Cambiare casa, paese, andarsene: “Fare San Martino” equivale a “fare fagotto”, con tutte le conseguenze che un cambio di vita porta inevitabilmente con sé. La ricorrenza dell’11 novembre ricorda il Vescovo di Tours che, in viaggio verso Amiens, spartì il suo mantello con un viandante. Un’altra leggenda racconta che, fuggendo da alcuni malviventi, San Martino si rifugiò in una cantina, dentro ad una botte di vino: non trovandolo i malviventi si misero a bere il vino. Da qui il detto popolare: “A San Martén al most l’é vén“, cioè “Il mosto è diventato vino”.

A Traversetolo, in occasione di San Martino, si festeggia con una delle fiere più grandi della Provincia; Palanzano lo ricorda con un dipinto nella Chiesa, così come a Mozzano, a Stadirano, a Noceto e a Varano de Melegari. La tradizione del “San Martino” coinvolgeva intere famiglie: sul carro si caricavano letti, armadi, attrezzi della cucina, bauli con i vestiti. Gli ultimi ad abbandonare la casa erano gli animali accompagnati dalla rezdora che portava con sé la catena del camino e gli alari. Era poi lei la prima ad entrare nella nuova casa e ad accendere il camino.

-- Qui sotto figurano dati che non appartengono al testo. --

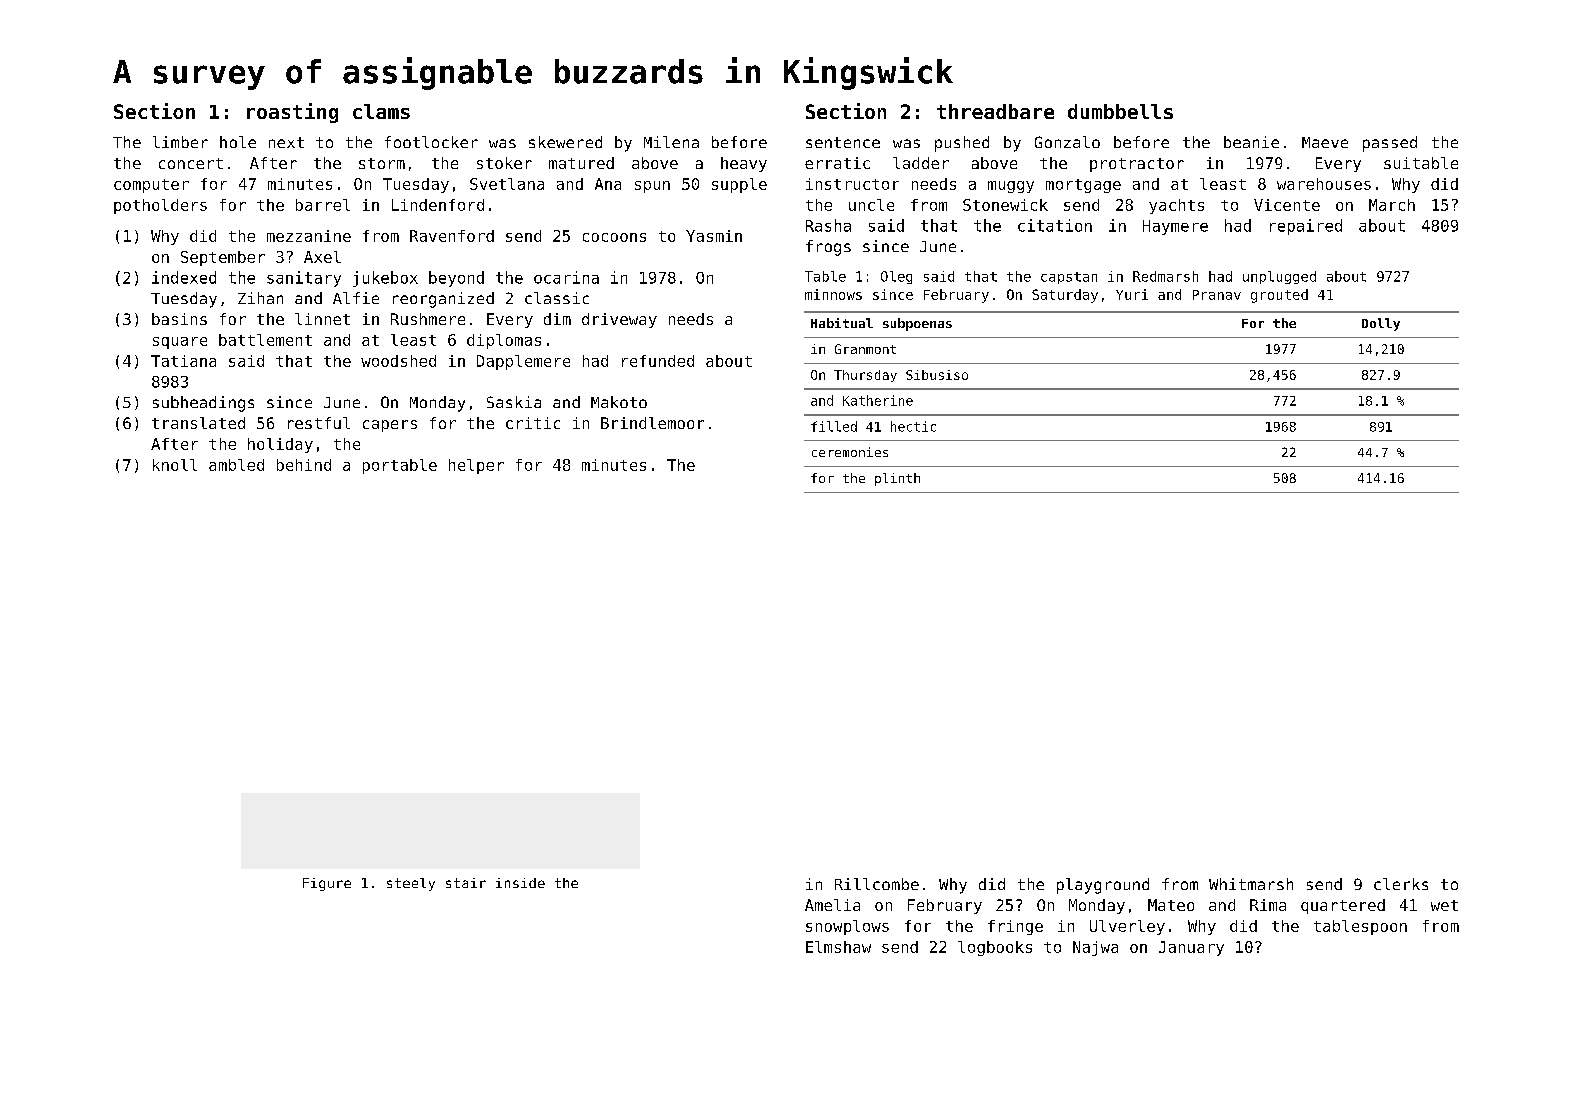  I want to click on passed, so click(1390, 144).
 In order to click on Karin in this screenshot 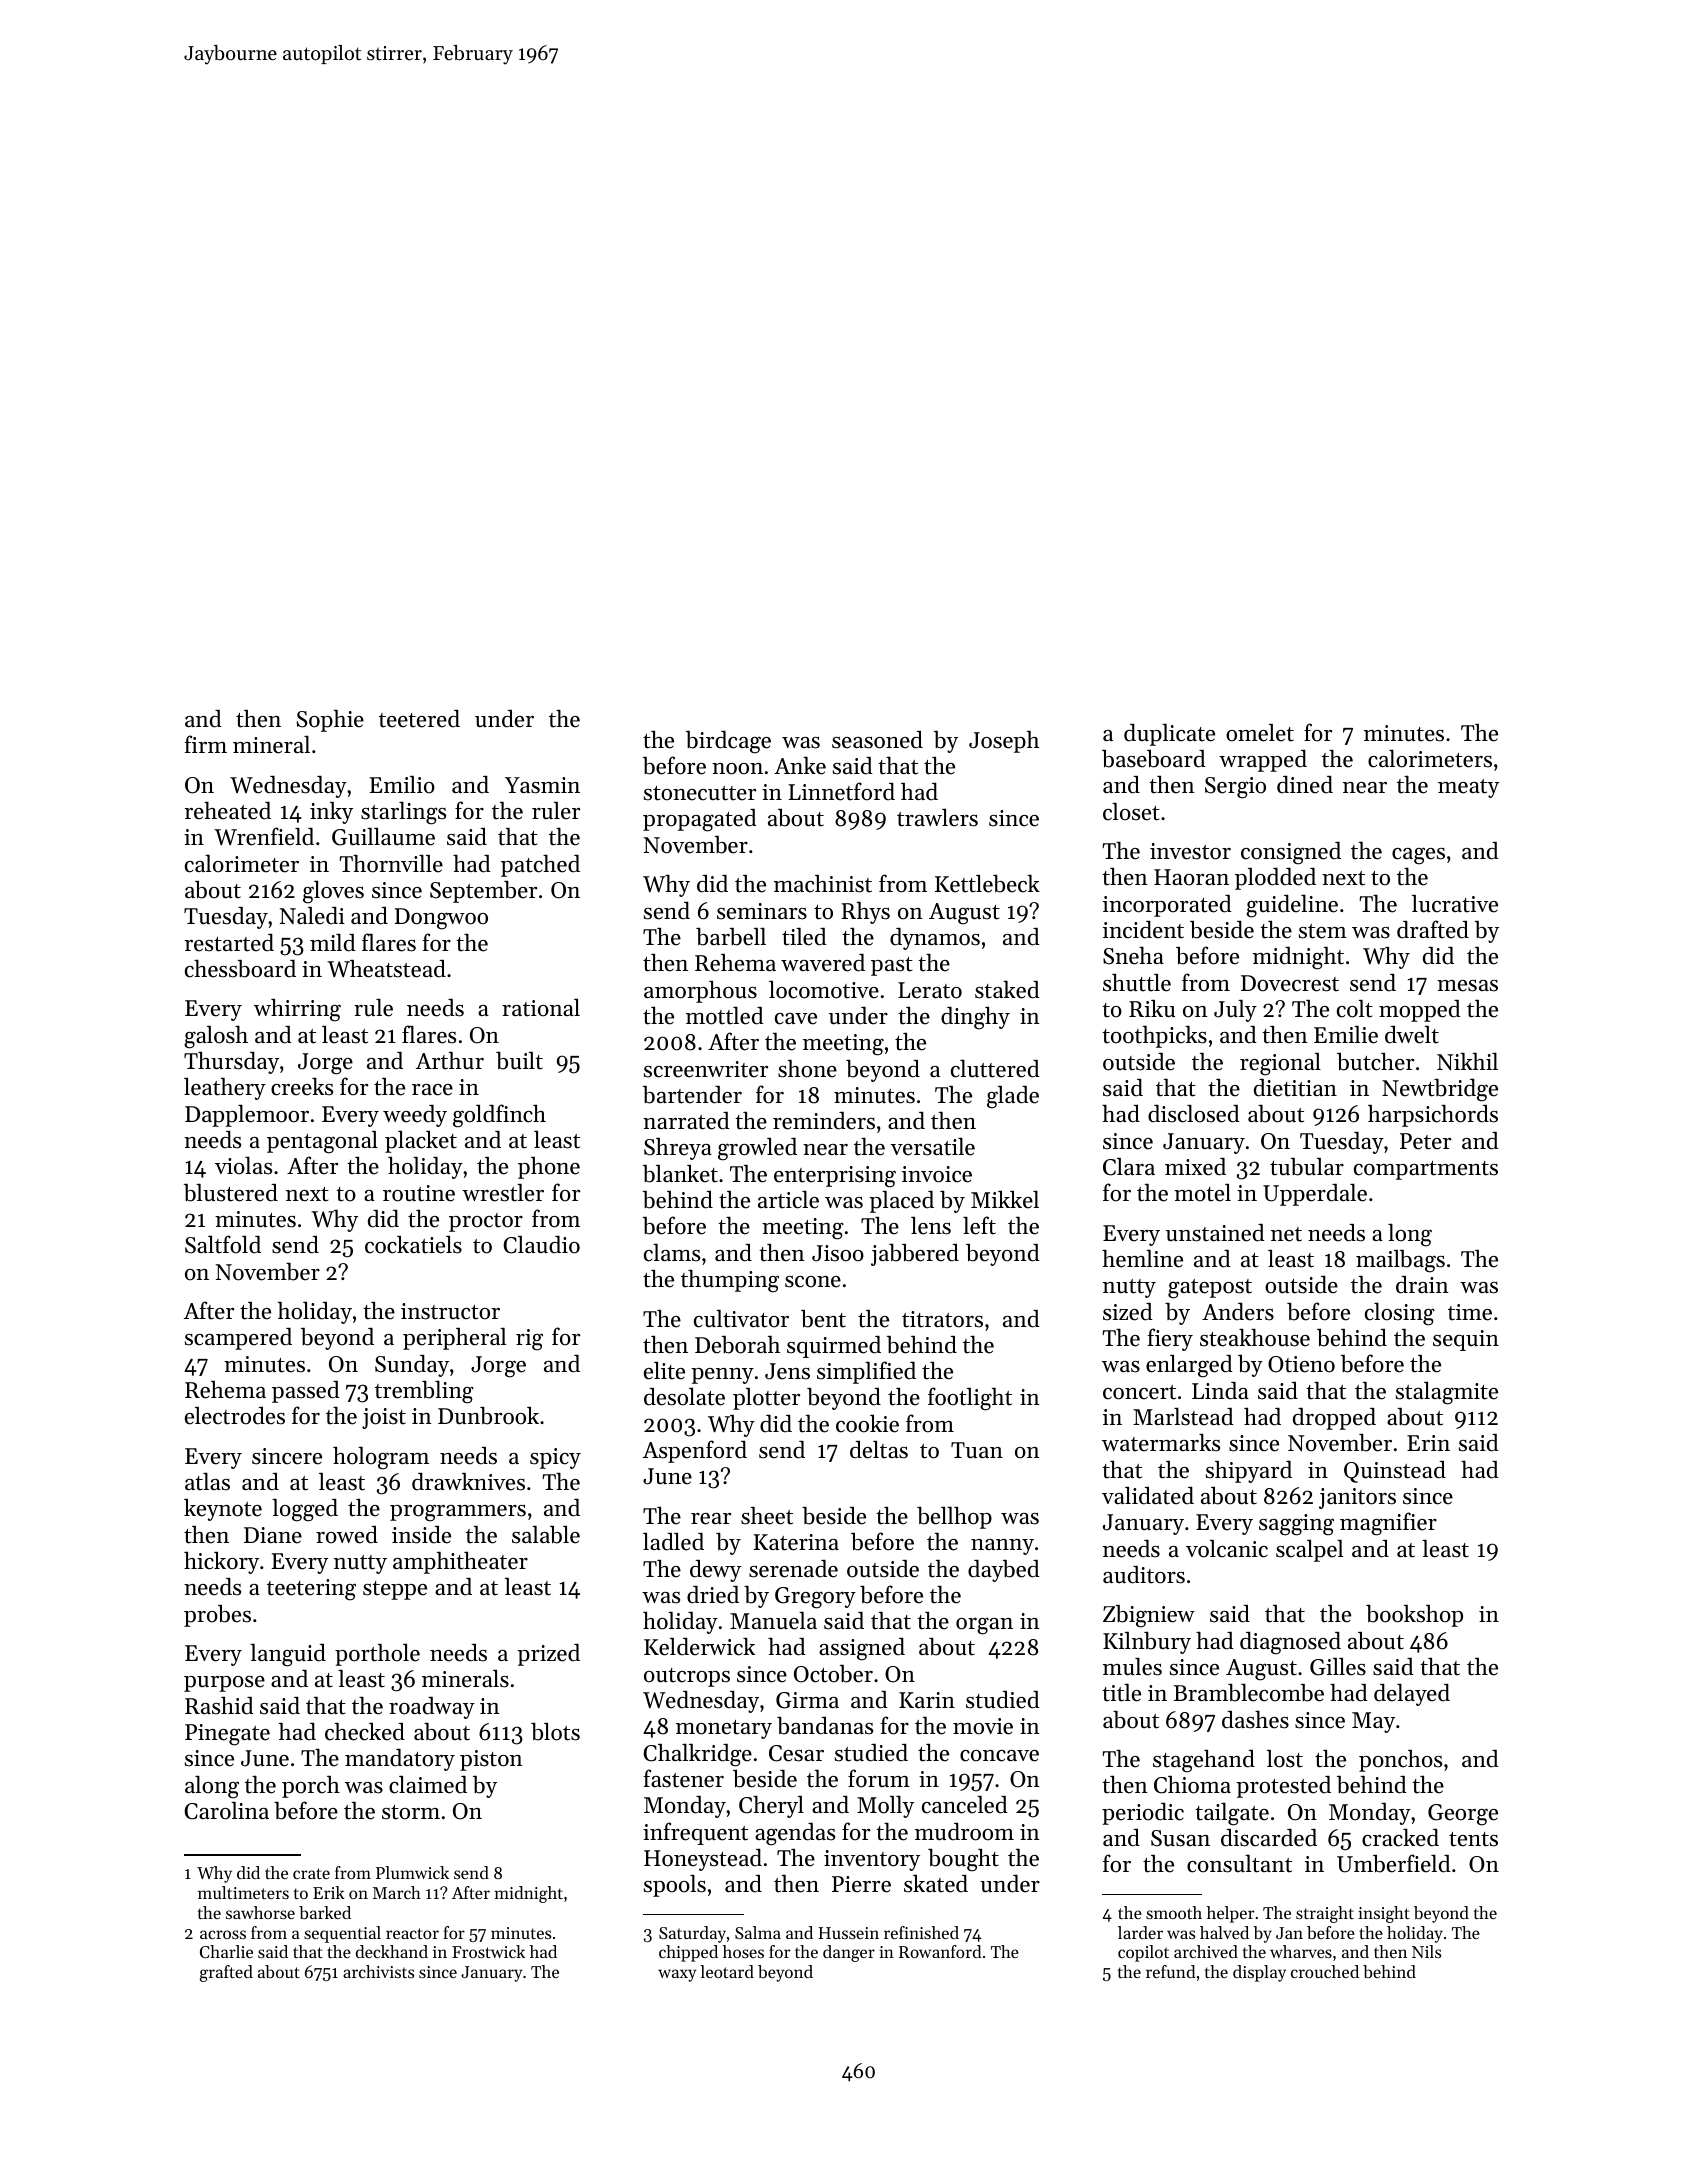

Quella del “vino nuovo” è invece un’altra usanza che trae origine dalla leggenda di San Martino. L’11 novembre avviene, infatti, la spillatura del vino nuovo con il mosto che esce dal tino e viene affidato ad una nuova maturazione nelle botti, per poi essere travasato con la luna di marzo o aprile. Infine San Martino è anche ricordato con un altro detto popolare: “L’istè ‘d San Martèn la dura du dì e’ n ponèn“, una previsione meteorologica che spesso si avvera e racconta come prima dell’arrivo del freddo inverno ci sono due giornate di sole, nei pressi del giorno dedicato al Santo, l’estate di San Martino appunto.